YOUR INSTRUCTIONS: Extract the full set of records, then give each one again exactly.

Data items:

....................

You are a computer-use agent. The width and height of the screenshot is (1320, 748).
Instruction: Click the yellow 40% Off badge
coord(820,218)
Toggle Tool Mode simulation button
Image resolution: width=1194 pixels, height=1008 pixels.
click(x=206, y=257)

....................

TASK RESPONSE:
You are a computer-use agent. The width and height of the screenshot is (1320, 748).
Instruction: Click the yellow 40% Off badge
coord(820,218)
Toggle Tool Mode simulation button
Image resolution: width=1194 pixels, height=1008 pixels.
click(x=206, y=257)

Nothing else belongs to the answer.